Participating Colleges
Arizona Western College
Coconino Community College
Pima Community College
San Carlos Apache College
Building on the League’s learnings from the Innovative Solutions for Hunger Relief and Student Success project, the team is positioning four Arizona community colleges—a mix of rural, metropolitan, and tribal institutions—as community builders (see graphic). The project is designed to help colleges connect to strategic food, mental health, broadband, and/or housing partners and bring a comprehensive digital career development platform—Pipeline AZ—to campuses to assist students with career assessment, education and training, job placement, and related services. This is not only important for long-term outcomes, but also timely as The Hope Center reports “more than one-third of students who were employed before the pandemic reported losing a job since the pandemic’s onset . . . [and] approximately one in four students reported working fewer hours or making less money at both part- and full-time jobs.”5
Dealing with food insecurity in a crisis is just one example of the countless untold stories of the work of community colleges. The adage of trying to be all things to all people has been a common concern among community college employees for decades. It is reflected at times in a perception that these institutions attempt to meet expanding student and community needs because if they do not, no other segment of higher education will. This collective impact project enables better leveraging of community-based partnerships to address the emerging and continuing nonacademic needs of students, which will ultimately positively impact educational outcomes. Opportunity America’s recent report posits that in preparing the U.S. workforce for the post-pandemic economy, “few institutions are poised to make as much difference as community colleges.”6
1Shapiro, D., Dundar, A., Huie, F., Wakhungu, P.K., Yuan, X., Nathan, A., & Bhimdiwali, A. (2017). Completing College: A National View of Student Completion Rates – Fall 2011 Cohort (Signature Report No. 14). National Student Clearinghouse Research Center.

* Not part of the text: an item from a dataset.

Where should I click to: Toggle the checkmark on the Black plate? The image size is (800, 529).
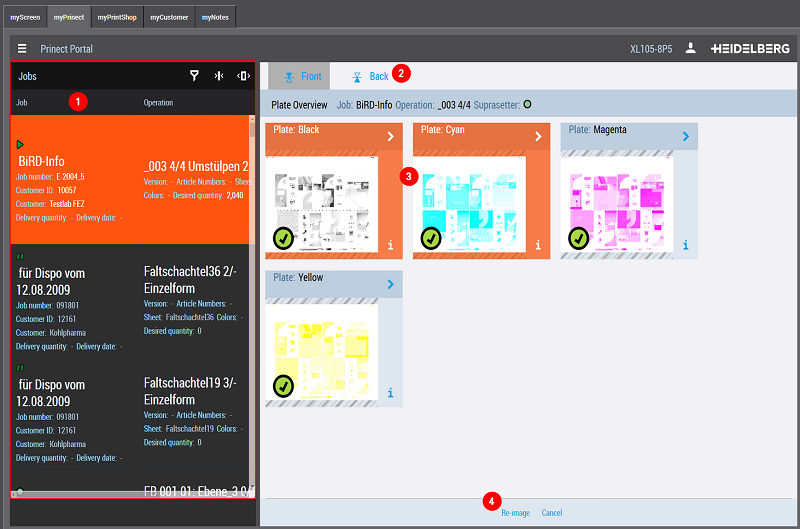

2Belfield, C., & Brock, T. (2020, November 19). Behind the Enrollment Numbers: How COVID Has Changed Students’ Plans for Community College. The Mixed Methods Blog. Community College Research Center, Teachers College, Columbia University.
3The Hope Center for College, Community and Justice. (2021). #RealCollege During the Pandemic: New Evidence on Basic Needs Insecurity and Student Well-Being.
4The Hope Center for College, Community and Justice. (2021). #RealCollege During the Pandemic: New Evidence on Basic Needs Insecurity and Student Well-Being.
5League for Innovation in the Community College. (n.d.). Innovative Solutions for Hunger Relief and Student Success.
6Opportunity America. (2020). The Indispensable Institution: Reimagining Community College.